Your company’s turnover rate is the percentage of employees who voluntarily leave your company in one year.
It’s natural for some people to leave your company each year so a low turnover rate is normal. There are plenty of excuses to be found for people leaving that don’t fault the company, such as relocating for a family commitment, but companies with large international operations have the power to accomodate lots of these reasons and keep your people on your team, thus avoiding the potentially devastating effects on their business.
Somewhat ironically, large companies tend to have high turnover rates. The irony lies in the fact that they are the ones who have the resources to make the necessary accommodations to keep these employees.
The key reason seems to be that large organizations lack the visibility to even know there is a problem, nevertheless understand and solve this problem until it’s too late.
Then again, we haven’t yet addressed the elephant in the room, which is the fact that most people voluntarily leave companies for reasons that are indeed the company’s fault, or at least they see it that way. The number one reason being a lack of internal mobility opportunities within realistic reach on a reasonable timeline.
Many companies don’t have the right infrastructure to assess employee engagement and happiness, which is the first step in understanding what measures need to be taken to prevent employees from leaving.
Remember, we don’t just want employees to stay, we want them to be happy and productive, i.e. do their best work.
Internal recruitment, in other words, internal mobility goes a step further and actually fixes engagement rather than just measuring it.
As with most things in life, one cannot tackle a problem without considering all true factors. Taking on corporate turnover is no exception.
In the current state of low unemployment, companies simply cannot afford to risk losing their best people. People are what make up companies and consistency and expertise are what help companies maintain their drive and fundamentally who they are.

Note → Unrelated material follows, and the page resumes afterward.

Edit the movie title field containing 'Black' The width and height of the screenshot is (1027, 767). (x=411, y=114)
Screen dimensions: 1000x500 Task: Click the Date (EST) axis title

All companies know that high turnover rates are deadly, but with the backdrop of record low unemployment high turnover packs an ever greater punch.
In fact there are now more open jobs in America than jobseekers, Market Watch reports.
The United States’ unemployment rate at its lowest in forty-eight years.
High hiring rates have resulted in a significantly diminished pool of available candidates to the point where companies cannot find enough skilled workers. The competition is fiercer than ever to both attract new talent as well as retain existing employees.
Luckily, internal talent mobility programs help both in retaining and improving the output of current employees as well as attracting new talent. Internal mobility is currently the number one most important factor in employee happiness and productivity.
Recent studies consistently tell the same story. Employees who have a lack of awareness about internal mobility opportunities within their companies are choosing to leave their companies.
After all, in this economy – why not? Demand for talent is booming and the new millennial majority workforce requires visible internal mobility at their companies.
A lack of internal mobility not only worsens retention efforts and high turnover rates, but it also “robs companies of the opportunity to promote and build their leadership bench from within, which drives up talent management costs,” writes Topia.
In other words, unless companies step up their internal mobility programs, they can find themselves not only with high turnover, but also with inexperienced leadership.
It’s natural to want to stick around if you’re happy and your needs are being met. Talent mobility allows employees to grow professionally and build a better future for themselves and their families. It’s no wonder this has such great effect on turnover rates.
In today’s low unemployment economy, get ahead of your turnover and start amping up your internal recruitment and talent mobility programs. You’ll thank me later.